Can you reproduce each of the rows below word for word, leaving nothing out?

### DATA SUPPLIED
=-=-=-=-=
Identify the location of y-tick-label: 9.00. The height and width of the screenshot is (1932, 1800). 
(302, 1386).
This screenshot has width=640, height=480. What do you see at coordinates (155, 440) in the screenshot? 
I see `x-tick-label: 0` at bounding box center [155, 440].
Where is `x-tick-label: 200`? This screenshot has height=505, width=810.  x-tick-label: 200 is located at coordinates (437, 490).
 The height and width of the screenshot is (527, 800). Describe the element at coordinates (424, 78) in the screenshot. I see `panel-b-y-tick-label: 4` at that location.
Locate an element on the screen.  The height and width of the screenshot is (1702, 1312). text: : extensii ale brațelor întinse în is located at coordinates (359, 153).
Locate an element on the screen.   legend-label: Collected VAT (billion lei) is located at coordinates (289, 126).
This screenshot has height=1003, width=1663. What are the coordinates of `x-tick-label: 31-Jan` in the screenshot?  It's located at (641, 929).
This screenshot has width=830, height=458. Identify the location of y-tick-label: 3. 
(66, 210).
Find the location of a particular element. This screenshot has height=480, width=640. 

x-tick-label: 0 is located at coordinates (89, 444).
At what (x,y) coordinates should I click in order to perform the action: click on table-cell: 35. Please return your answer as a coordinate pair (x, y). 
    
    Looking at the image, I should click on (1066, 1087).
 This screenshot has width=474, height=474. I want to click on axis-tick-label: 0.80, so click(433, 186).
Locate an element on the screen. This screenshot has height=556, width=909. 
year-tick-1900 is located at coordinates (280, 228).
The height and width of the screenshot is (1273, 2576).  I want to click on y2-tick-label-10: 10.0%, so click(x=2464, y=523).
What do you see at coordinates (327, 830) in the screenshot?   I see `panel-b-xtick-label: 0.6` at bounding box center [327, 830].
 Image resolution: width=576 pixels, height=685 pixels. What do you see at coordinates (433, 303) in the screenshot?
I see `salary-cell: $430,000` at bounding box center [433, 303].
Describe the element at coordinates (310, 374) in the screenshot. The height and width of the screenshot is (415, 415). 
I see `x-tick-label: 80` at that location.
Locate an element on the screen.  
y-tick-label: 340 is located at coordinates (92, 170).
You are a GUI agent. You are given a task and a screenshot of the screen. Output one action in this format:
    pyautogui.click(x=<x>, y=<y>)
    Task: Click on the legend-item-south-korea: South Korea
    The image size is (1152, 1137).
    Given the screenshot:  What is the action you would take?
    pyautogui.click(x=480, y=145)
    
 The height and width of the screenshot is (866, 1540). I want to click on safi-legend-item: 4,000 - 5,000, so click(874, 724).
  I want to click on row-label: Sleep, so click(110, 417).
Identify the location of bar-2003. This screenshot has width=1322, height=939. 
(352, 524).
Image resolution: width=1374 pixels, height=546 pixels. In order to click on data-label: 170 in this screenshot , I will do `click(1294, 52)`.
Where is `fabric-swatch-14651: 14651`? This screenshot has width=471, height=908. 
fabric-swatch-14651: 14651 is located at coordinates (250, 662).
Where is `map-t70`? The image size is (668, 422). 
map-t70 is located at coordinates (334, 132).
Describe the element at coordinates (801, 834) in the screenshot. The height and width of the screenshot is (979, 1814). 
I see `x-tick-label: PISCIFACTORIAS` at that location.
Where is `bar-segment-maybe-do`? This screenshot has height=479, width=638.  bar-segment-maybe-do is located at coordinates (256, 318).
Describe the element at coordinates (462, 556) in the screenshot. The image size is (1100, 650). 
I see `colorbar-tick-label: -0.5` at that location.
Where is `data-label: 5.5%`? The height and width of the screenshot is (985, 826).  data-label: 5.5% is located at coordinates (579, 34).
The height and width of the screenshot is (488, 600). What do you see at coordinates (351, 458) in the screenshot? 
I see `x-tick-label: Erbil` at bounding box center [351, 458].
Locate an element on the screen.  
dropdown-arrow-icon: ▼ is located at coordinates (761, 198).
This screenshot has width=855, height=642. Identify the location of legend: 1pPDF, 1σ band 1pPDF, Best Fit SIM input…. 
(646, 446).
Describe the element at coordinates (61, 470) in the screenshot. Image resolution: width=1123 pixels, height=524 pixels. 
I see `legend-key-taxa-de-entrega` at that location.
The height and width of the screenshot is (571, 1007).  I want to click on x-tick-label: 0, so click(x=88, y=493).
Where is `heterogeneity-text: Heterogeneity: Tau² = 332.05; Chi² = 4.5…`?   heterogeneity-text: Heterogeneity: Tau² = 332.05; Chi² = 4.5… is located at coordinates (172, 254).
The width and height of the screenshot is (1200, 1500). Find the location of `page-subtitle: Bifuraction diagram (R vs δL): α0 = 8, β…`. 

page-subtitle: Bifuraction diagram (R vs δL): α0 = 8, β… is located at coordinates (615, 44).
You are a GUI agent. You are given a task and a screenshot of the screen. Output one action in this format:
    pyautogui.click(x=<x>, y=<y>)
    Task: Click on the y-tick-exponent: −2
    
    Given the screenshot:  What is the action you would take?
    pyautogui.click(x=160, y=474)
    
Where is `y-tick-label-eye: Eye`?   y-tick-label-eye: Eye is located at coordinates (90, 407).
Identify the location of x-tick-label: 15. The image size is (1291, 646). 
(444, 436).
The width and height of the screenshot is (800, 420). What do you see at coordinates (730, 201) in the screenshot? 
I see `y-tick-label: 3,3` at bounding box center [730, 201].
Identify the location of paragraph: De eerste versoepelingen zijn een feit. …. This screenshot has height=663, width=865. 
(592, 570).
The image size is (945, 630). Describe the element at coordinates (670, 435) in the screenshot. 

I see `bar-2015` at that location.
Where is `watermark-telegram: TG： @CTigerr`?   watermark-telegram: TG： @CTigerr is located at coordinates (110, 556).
=-=-=-=-=
### ANSWER SECTION
Identify the location of y-tick-label: 9.00. The height and width of the screenshot is (1932, 1800). 
(302, 1386).
This screenshot has width=640, height=480. What do you see at coordinates (155, 440) in the screenshot? 
I see `x-tick-label: 0` at bounding box center [155, 440].
Where is `x-tick-label: 200`? This screenshot has height=505, width=810.  x-tick-label: 200 is located at coordinates (437, 490).
 The height and width of the screenshot is (527, 800). Describe the element at coordinates (424, 78) in the screenshot. I see `panel-b-y-tick-label: 4` at that location.
Locate an element on the screen.  The height and width of the screenshot is (1702, 1312). text: : extensii ale brațelor întinse în is located at coordinates (359, 153).
Locate an element on the screen.   legend-label: Collected VAT (billion lei) is located at coordinates (289, 126).
This screenshot has height=1003, width=1663. What are the coordinates of `x-tick-label: 31-Jan` in the screenshot?  It's located at (641, 929).
This screenshot has width=830, height=458. Identify the location of y-tick-label: 3. 
(66, 210).
Find the location of a particular element. This screenshot has height=480, width=640. 

x-tick-label: 0 is located at coordinates (89, 444).
At what (x,y) coordinates should I click in order to perform the action: click on table-cell: 35. Please return your answer as a coordinate pair (x, y). 
    
    Looking at the image, I should click on (1066, 1087).
 This screenshot has width=474, height=474. I want to click on axis-tick-label: 0.80, so click(433, 186).
Locate an element on the screen. This screenshot has height=556, width=909. 
year-tick-1900 is located at coordinates (280, 228).
The height and width of the screenshot is (1273, 2576).  I want to click on y2-tick-label-10: 10.0%, so click(x=2464, y=523).
What do you see at coordinates (327, 830) in the screenshot?   I see `panel-b-xtick-label: 0.6` at bounding box center [327, 830].
 Image resolution: width=576 pixels, height=685 pixels. What do you see at coordinates (433, 303) in the screenshot?
I see `salary-cell: $430,000` at bounding box center [433, 303].
Describe the element at coordinates (310, 374) in the screenshot. The height and width of the screenshot is (415, 415). 
I see `x-tick-label: 80` at that location.
Locate an element on the screen.  
y-tick-label: 340 is located at coordinates (92, 170).
You are a GUI agent. You are given a task and a screenshot of the screen. Output one action in this format:
    pyautogui.click(x=<x>, y=<y>)
    Task: Click on the legend-item-south-korea: South Korea
    The image size is (1152, 1137).
    Given the screenshot:  What is the action you would take?
    pyautogui.click(x=480, y=145)
    
 The height and width of the screenshot is (866, 1540). I want to click on safi-legend-item: 4,000 - 5,000, so click(874, 724).
  I want to click on row-label: Sleep, so click(110, 417).
Identify the location of bar-2003. This screenshot has width=1322, height=939. 
(352, 524).
Image resolution: width=1374 pixels, height=546 pixels. In order to click on data-label: 170 in this screenshot , I will do `click(1294, 52)`.
Where is `fabric-swatch-14651: 14651`? This screenshot has width=471, height=908. 
fabric-swatch-14651: 14651 is located at coordinates (250, 662).
Where is `map-t70`? The image size is (668, 422). 
map-t70 is located at coordinates (334, 132).
Describe the element at coordinates (801, 834) in the screenshot. The height and width of the screenshot is (979, 1814). 
I see `x-tick-label: PISCIFACTORIAS` at that location.
Where is `bar-segment-maybe-do`? This screenshot has height=479, width=638.  bar-segment-maybe-do is located at coordinates (256, 318).
Describe the element at coordinates (462, 556) in the screenshot. The image size is (1100, 650). 
I see `colorbar-tick-label: -0.5` at that location.
Where is `data-label: 5.5%`? The height and width of the screenshot is (985, 826).  data-label: 5.5% is located at coordinates (579, 34).
The height and width of the screenshot is (488, 600). What do you see at coordinates (351, 458) in the screenshot? 
I see `x-tick-label: Erbil` at bounding box center [351, 458].
Locate an element on the screen.  
dropdown-arrow-icon: ▼ is located at coordinates (761, 198).
This screenshot has width=855, height=642. Identify the location of legend: 1pPDF, 1σ band 1pPDF, Best Fit SIM input…. 
(646, 446).
Describe the element at coordinates (61, 470) in the screenshot. Image resolution: width=1123 pixels, height=524 pixels. 
I see `legend-key-taxa-de-entrega` at that location.
The height and width of the screenshot is (571, 1007).  I want to click on x-tick-label: 0, so click(x=88, y=493).
Where is `heterogeneity-text: Heterogeneity: Tau² = 332.05; Chi² = 4.5…`?   heterogeneity-text: Heterogeneity: Tau² = 332.05; Chi² = 4.5… is located at coordinates (172, 254).
The width and height of the screenshot is (1200, 1500). Find the location of `page-subtitle: Bifuraction diagram (R vs δL): α0 = 8, β…`. 

page-subtitle: Bifuraction diagram (R vs δL): α0 = 8, β… is located at coordinates (615, 44).
You are a GUI agent. You are given a task and a screenshot of the screen. Output one action in this format:
    pyautogui.click(x=<x>, y=<y>)
    Task: Click on the y-tick-exponent: −2
    
    Given the screenshot:  What is the action you would take?
    pyautogui.click(x=160, y=474)
    
Where is `y-tick-label-eye: Eye`?   y-tick-label-eye: Eye is located at coordinates (90, 407).
Identify the location of x-tick-label: 15. The image size is (1291, 646). 
(444, 436).
The width and height of the screenshot is (800, 420). What do you see at coordinates (730, 201) in the screenshot? 
I see `y-tick-label: 3,3` at bounding box center [730, 201].
Identify the location of paragraph: De eerste versoepelingen zijn een feit. …. This screenshot has height=663, width=865. 
(592, 570).
The image size is (945, 630). Describe the element at coordinates (670, 435) in the screenshot. 

I see `bar-2015` at that location.
Where is `watermark-telegram: TG： @CTigerr`?   watermark-telegram: TG： @CTigerr is located at coordinates (110, 556).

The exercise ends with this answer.